— Activity —
Only the lines from the one with "Click the thumbs-up Like button in preview" through the last line of the data below are to be duplicated, exactly and without pictures.

— Recorded data —
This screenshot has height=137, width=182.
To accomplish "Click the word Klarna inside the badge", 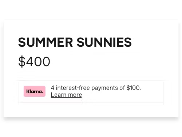I will (35, 91).
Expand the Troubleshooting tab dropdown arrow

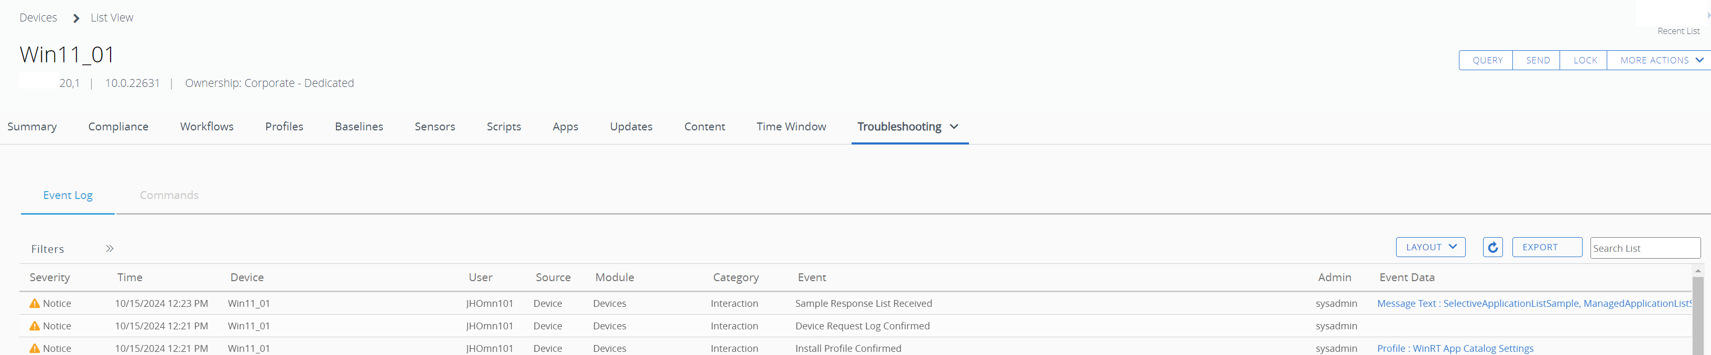(954, 127)
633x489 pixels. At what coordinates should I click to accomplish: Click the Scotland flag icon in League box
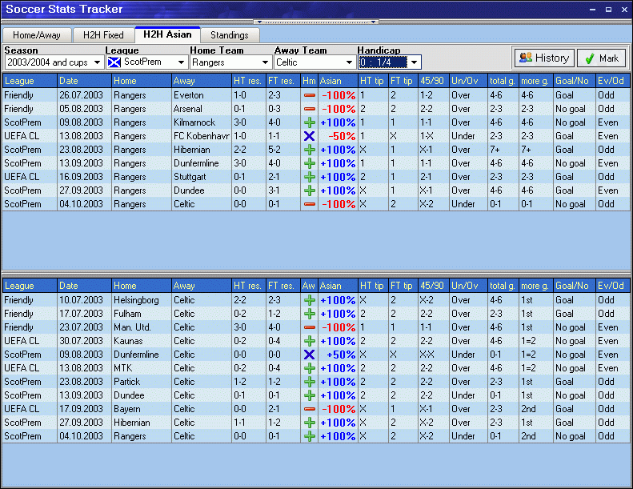click(x=114, y=62)
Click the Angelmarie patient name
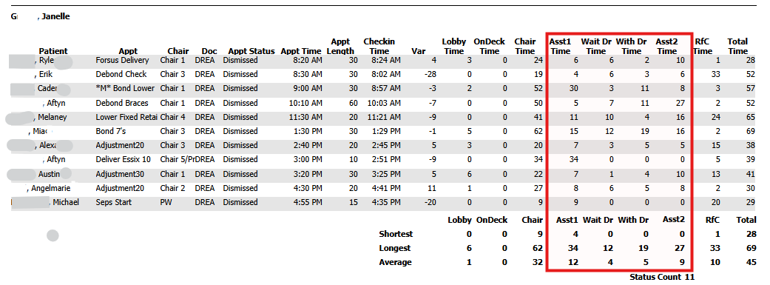Viewport: 770px width, 285px height. [50, 188]
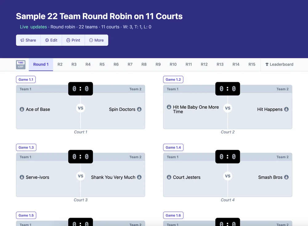Click the share arrow icon
308x226 pixels.
[x=22, y=40]
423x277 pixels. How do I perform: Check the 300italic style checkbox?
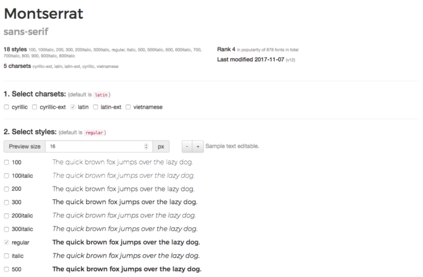6,229

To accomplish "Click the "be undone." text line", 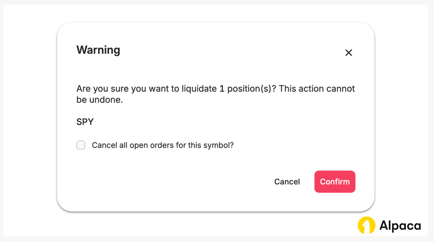I will pos(100,100).
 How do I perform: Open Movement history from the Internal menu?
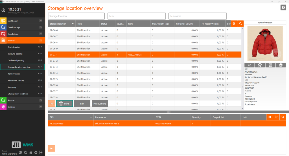pos(22,81)
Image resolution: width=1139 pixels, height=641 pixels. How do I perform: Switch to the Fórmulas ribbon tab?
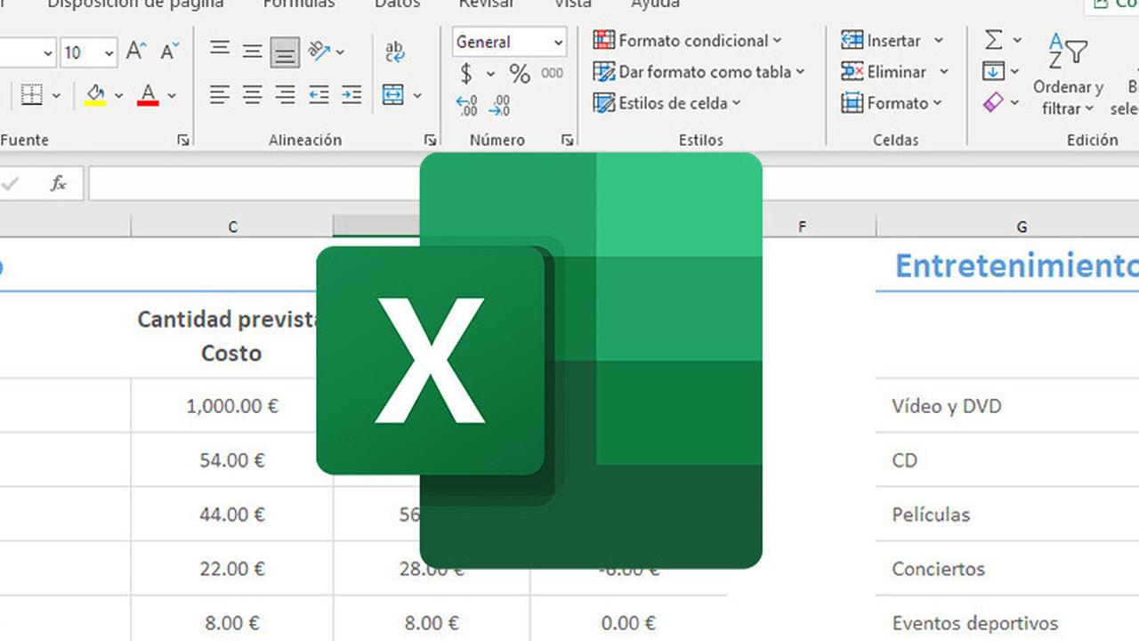click(x=298, y=5)
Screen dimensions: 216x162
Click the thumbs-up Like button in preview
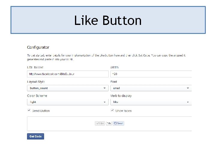(100, 123)
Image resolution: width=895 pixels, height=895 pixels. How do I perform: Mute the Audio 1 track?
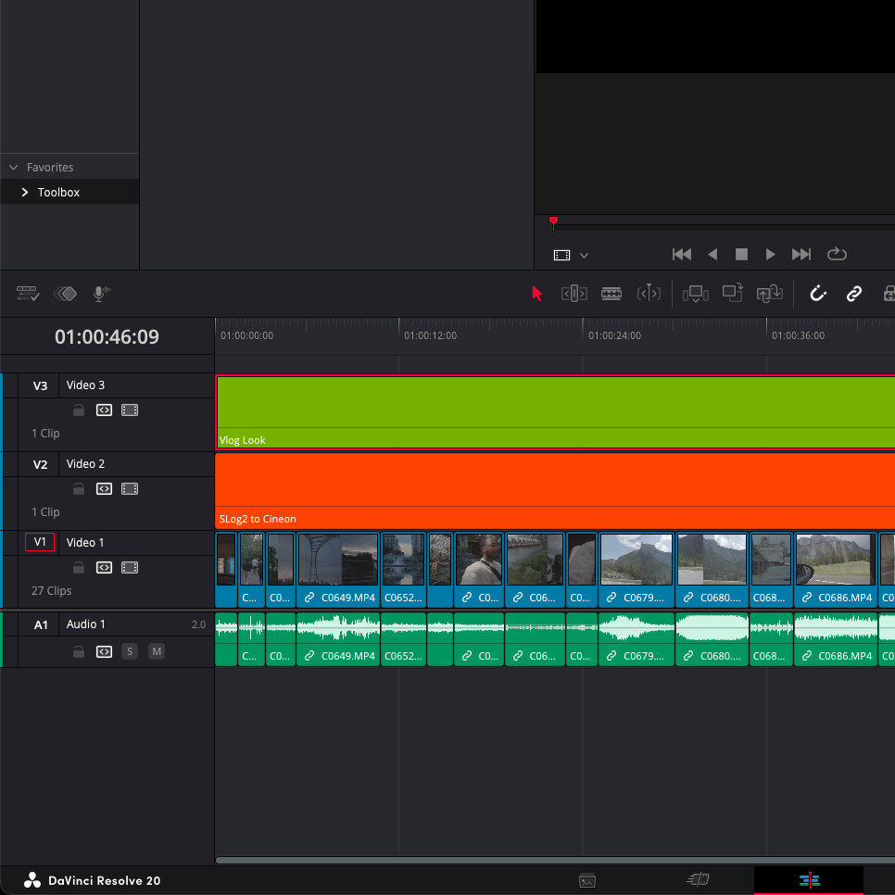pyautogui.click(x=157, y=651)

— Expected answer —
Click the thumbs-up Like button in preview
(100, 123)
Image resolution: width=895 pixels, height=895 pixels. How do I perform: Mute the Audio 1 track?
pyautogui.click(x=157, y=651)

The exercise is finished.